Movimento quer posicionamento dos presidentes da Câmara e Senado sobre ativismo judicial
O presidente da Frente Parlamentar da Segurança Pública, deputado Alberto Fraga (PL-DF), condenou o que chama de "omissão" dos presidentes da Câmara, Arthur Lira (PP-AL), e do Senado, Rodrigo Pacheco (PSD-MG), diante das reiteradas intromissões do STF em temas decididos pelo Congresso Nacional. Os presidentes do Congresso ainda não se pronunciaram.
Fraga também afirma que, além dos projetos de interesse do agro - como as demarcações de terras e indenizações a proprietários -, da PEC que possibilita a modificação de decisões da Suprema Corte, o movimento pressiona pela aprovação, no Senado, de um Projeto de Decreto Legislativo que restabeleça alguns direitos sobre o porte de armas, modificados por decreto do presidente Luiz Inácio Lula da Silva (PT), pelo menos para preservar o direito de defesa.

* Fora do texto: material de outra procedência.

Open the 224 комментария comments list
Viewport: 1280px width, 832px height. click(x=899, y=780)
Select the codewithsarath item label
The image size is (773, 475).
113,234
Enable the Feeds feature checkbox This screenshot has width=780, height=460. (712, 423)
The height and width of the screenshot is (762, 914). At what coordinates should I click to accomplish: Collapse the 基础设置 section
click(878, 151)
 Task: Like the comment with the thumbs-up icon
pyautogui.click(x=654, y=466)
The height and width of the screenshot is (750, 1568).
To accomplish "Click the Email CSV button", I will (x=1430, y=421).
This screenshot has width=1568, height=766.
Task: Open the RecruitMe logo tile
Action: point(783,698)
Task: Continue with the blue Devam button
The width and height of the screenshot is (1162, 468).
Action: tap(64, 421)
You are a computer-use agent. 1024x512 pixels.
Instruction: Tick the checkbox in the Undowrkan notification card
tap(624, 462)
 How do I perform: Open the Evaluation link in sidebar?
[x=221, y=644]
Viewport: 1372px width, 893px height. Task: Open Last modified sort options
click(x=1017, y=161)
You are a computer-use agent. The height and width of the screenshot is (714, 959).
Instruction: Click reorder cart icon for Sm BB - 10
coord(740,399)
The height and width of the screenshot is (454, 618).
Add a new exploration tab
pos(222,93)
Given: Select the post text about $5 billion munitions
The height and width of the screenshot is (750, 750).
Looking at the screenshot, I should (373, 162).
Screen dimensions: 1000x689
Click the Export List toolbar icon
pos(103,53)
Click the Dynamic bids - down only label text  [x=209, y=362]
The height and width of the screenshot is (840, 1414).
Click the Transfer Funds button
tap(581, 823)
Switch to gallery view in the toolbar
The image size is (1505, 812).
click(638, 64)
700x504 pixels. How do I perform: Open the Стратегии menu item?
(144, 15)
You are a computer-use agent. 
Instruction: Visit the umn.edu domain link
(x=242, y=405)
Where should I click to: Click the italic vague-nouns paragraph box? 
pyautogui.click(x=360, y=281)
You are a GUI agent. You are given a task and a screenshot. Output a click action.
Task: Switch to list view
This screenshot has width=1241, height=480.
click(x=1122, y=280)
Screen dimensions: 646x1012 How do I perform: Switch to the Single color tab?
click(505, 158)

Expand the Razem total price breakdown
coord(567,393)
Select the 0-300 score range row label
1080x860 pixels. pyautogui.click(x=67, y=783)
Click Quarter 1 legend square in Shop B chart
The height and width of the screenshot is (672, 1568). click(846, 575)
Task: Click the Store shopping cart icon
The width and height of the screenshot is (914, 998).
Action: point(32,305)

Quem apoia o movimento de obstrução no Congresso
Partido Liberal – PL
Novo
Frente Parlamentar da Agropecuária – FPA
Frente Parlamentar da Segurança Pública
Frente Parlamentar dos Produtores de Leite
Frente Parlamentar Evangélica
Frente Parlamentar Católica
Frente Parlamentar Contra as Drogas
Frente Parlamentar Pela Defesa das Prerrogativas
Frente Parlamentar em Defesa das Pessoas com Deficiência
Frente Parlamentar do Livre Mercado
Frente Parlamentar Mista em Defesa da Vida e da Família
Frente Parlamentar dos CACS
Frente Parlamentar do Comércio e Serviço
Frente Parlamentar do Biodiesel
Frente Parlamentar do Brasil Competitivo
Frente Parlamentar do Cooperativismo
Frente Parlamentar dos Rodeios e Vaquejadas
Frente Parlamentar do Semiárido
Frente Parlamentar em defesa de educação sem doutrinação ideológica.